» What the task requires: Word for word and without images, transcribe all of the records.

» Material provided:

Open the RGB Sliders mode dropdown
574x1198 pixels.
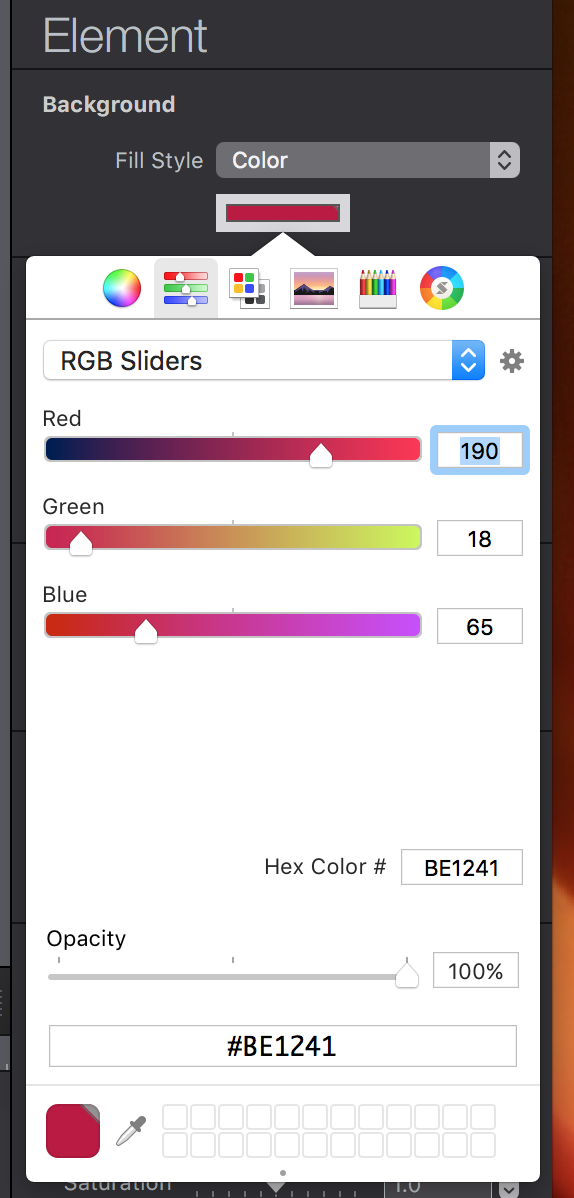pyautogui.click(x=264, y=360)
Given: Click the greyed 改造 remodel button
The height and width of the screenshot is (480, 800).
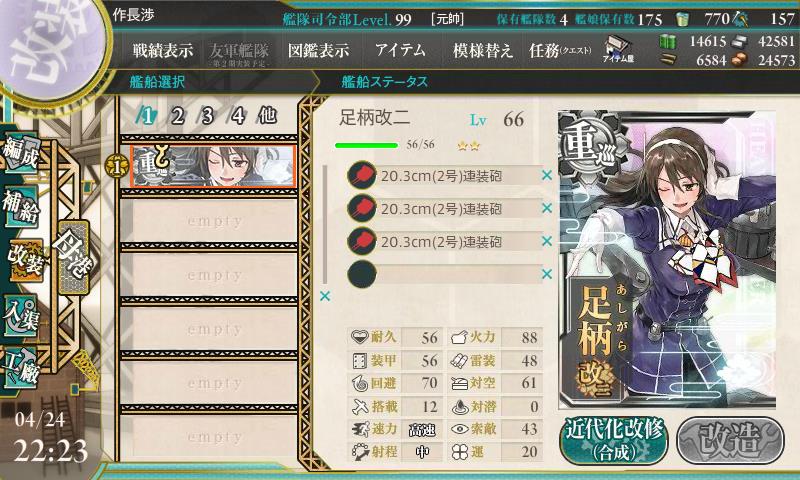Looking at the screenshot, I should [x=730, y=440].
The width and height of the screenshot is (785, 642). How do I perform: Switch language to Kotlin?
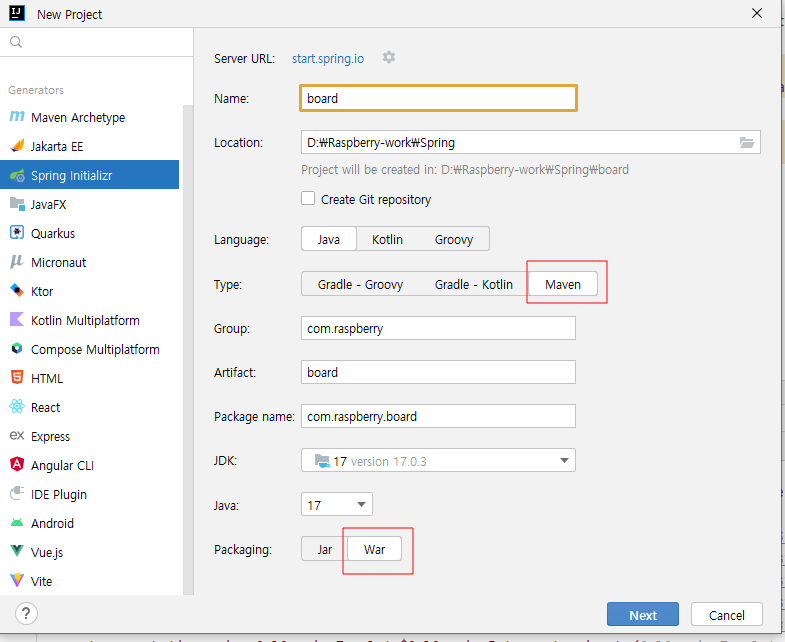(x=387, y=239)
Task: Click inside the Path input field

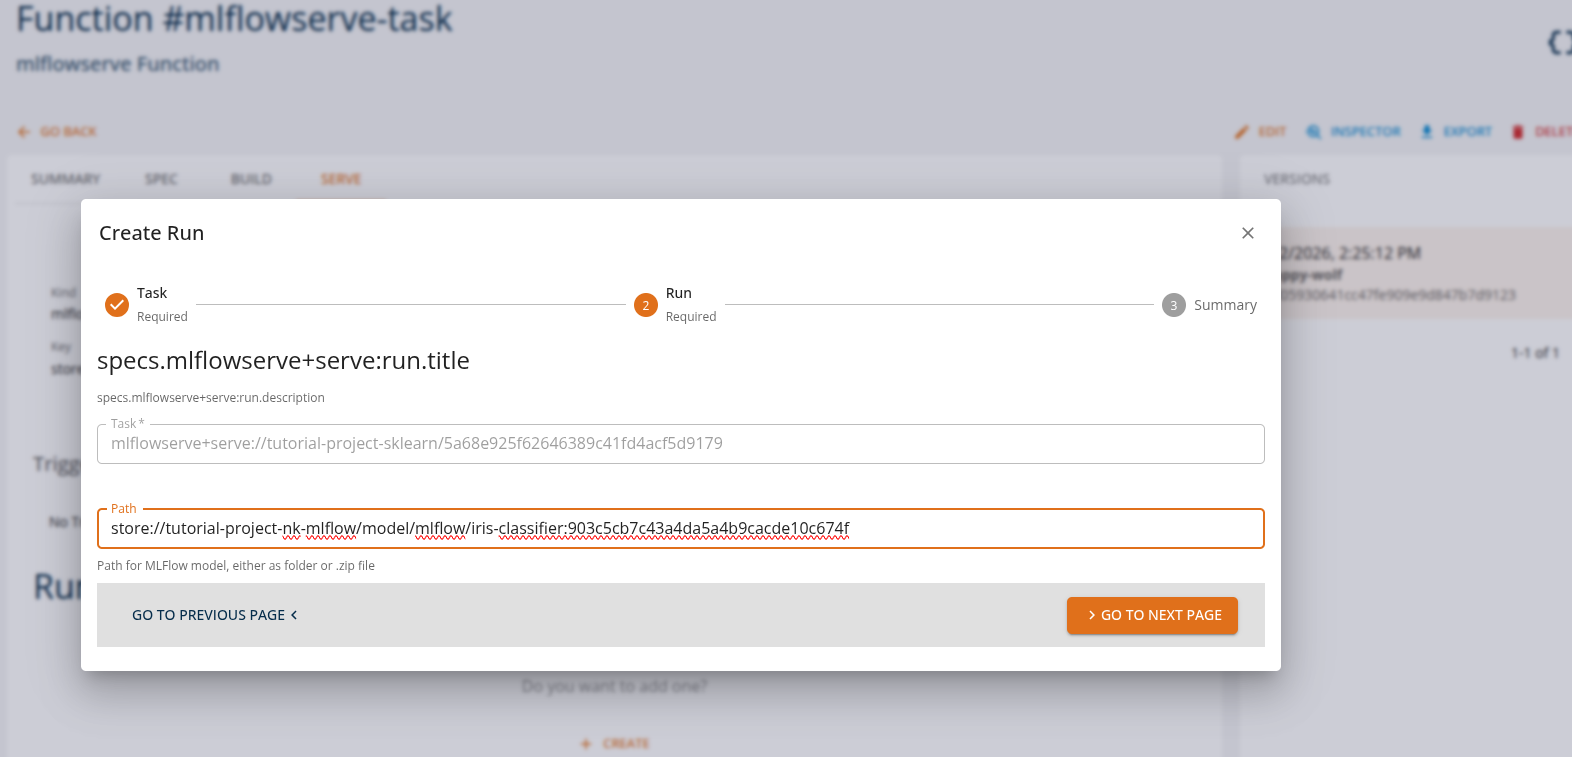Action: [x=680, y=528]
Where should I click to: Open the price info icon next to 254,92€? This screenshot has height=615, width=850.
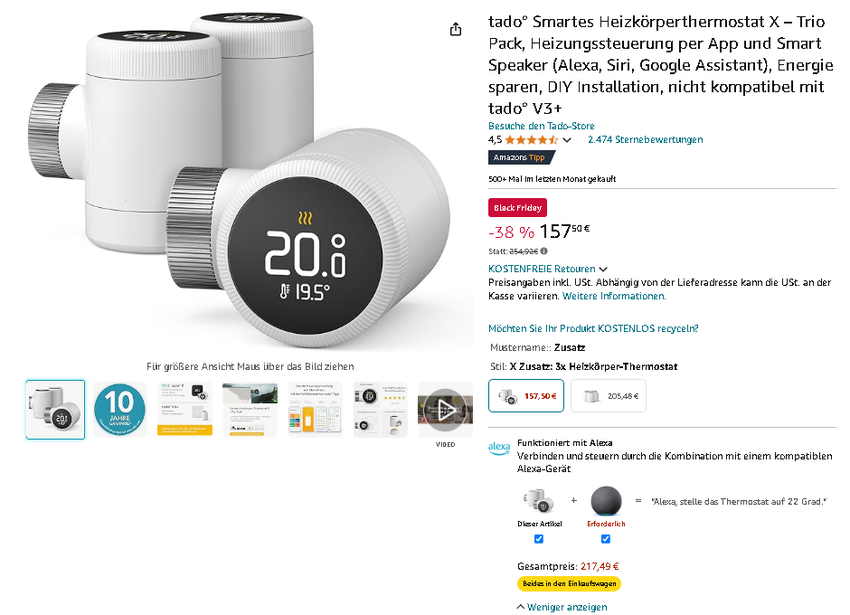[x=544, y=251]
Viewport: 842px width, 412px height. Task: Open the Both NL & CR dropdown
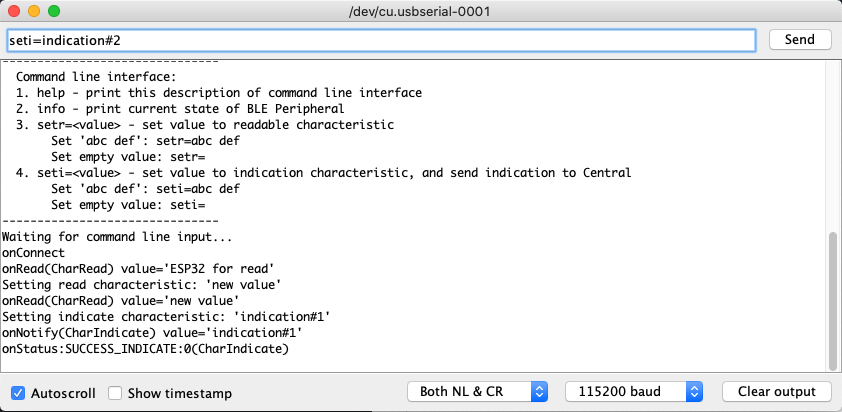(477, 392)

» Written reply:
Open the RGB Sliders mode dropdown
574x1198 pixels.
pyautogui.click(x=264, y=360)
Given: Click the greyed 改造 remodel button
The height and width of the screenshot is (480, 800).
Looking at the screenshot, I should [x=730, y=440].
The width and height of the screenshot is (785, 642). How do I perform: Switch language to Kotlin?
(x=387, y=239)
Task: Click inside the Path input field

Action: [x=680, y=528]
Where should I click to: Open the price info icon next to 254,92€? This screenshot has height=615, width=850.
[x=544, y=251]
Viewport: 842px width, 412px height. Task: Open the Both NL & CR dropdown
(477, 392)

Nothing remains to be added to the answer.